Evangelism

Theology Refresh: Podcast for Christian Leaders

I’m terribly sorry I just evangelized all over you.

That’s how we can feel after spewing a full stomach of precious information on an unsuspecting stranger or friend. It can seem like sharing our faith requires shoveling coal into the engine, getting the big gears going, and building up a serious head of steam to push us over the hump. No wonder evangelism is a sensitive subject.

Sex and Evangelism

Mack Stiles is happy to try coming to the rescue — not that he’s any kind of superman at sharing his faith. He’s plenty ordinary, without any special “gift of evangelism,” but he’s learned over the years how to communicate the world’s most important truths in regular dialogue, with a listening ear, and with the willingness to take a breath between sentences.
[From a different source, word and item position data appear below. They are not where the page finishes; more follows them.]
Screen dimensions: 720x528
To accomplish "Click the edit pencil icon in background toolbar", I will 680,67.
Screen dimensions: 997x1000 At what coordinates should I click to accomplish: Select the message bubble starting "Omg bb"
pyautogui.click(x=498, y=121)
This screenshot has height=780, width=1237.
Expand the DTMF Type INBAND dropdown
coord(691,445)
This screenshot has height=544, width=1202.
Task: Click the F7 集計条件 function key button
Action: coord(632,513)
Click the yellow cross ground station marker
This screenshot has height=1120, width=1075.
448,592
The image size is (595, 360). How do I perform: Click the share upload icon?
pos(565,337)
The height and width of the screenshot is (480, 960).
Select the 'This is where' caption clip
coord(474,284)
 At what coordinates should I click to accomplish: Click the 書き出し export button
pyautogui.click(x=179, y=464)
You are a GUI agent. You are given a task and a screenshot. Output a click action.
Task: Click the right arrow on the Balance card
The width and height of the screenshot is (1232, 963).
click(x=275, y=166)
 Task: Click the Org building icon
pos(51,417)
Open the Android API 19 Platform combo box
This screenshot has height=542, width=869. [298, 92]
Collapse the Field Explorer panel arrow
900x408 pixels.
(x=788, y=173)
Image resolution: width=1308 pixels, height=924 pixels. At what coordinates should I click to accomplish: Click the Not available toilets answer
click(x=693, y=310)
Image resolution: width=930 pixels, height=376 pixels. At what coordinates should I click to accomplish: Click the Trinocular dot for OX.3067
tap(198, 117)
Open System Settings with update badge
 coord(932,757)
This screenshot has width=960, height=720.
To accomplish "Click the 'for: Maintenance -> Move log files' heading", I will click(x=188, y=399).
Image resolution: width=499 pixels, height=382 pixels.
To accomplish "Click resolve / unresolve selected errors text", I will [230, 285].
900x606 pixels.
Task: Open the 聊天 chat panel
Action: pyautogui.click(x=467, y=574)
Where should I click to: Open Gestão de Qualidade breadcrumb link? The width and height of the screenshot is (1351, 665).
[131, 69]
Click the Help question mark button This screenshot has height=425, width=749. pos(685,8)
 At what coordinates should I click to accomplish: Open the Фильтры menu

Sex and evangelism, says Stiles, are two good things from God about which the devil loves to trick us into feeling of a false sense of guilt. Don’t let evangelism be this scary, negative thing. Better to slow down, treat the person you’re sharing with as a fellow human, and ask God for the perspective of 2 Corinthians 5:16–21 — no longer regarding others with the eyes of the flesh, but with the eyes of Jesus.

Rethinking Evangelism

Stiles is CEO of Gulf Digital Solutions in Dubai, United Arab Emirates, and serves as general secretary for the Fellowship of Christian UAE Students. He’s the author of the book Marks of the Messenger: Knowing, Loving, and Speaking the Gospel, of which D.A. Carson says, “I do not think I have ever read a book on evangelism that makes me more eager to pass it on than this one — better, that makes me more eager to evangelize than this one.” Stiles also is one of the visionaries behind the upcoming Cross student missions conference this December.

In this episode of Theology Refresh, we talked with Stiles about evangelism, which he describes as an attempt to persuade, or teach the gospel message, in view of some kind of response of faith. Evangelism is not just about what we say, and don’t say, but about who we are and how deeply we’re continuing to be beneficiaries of the same good news we’re seeking to win others to.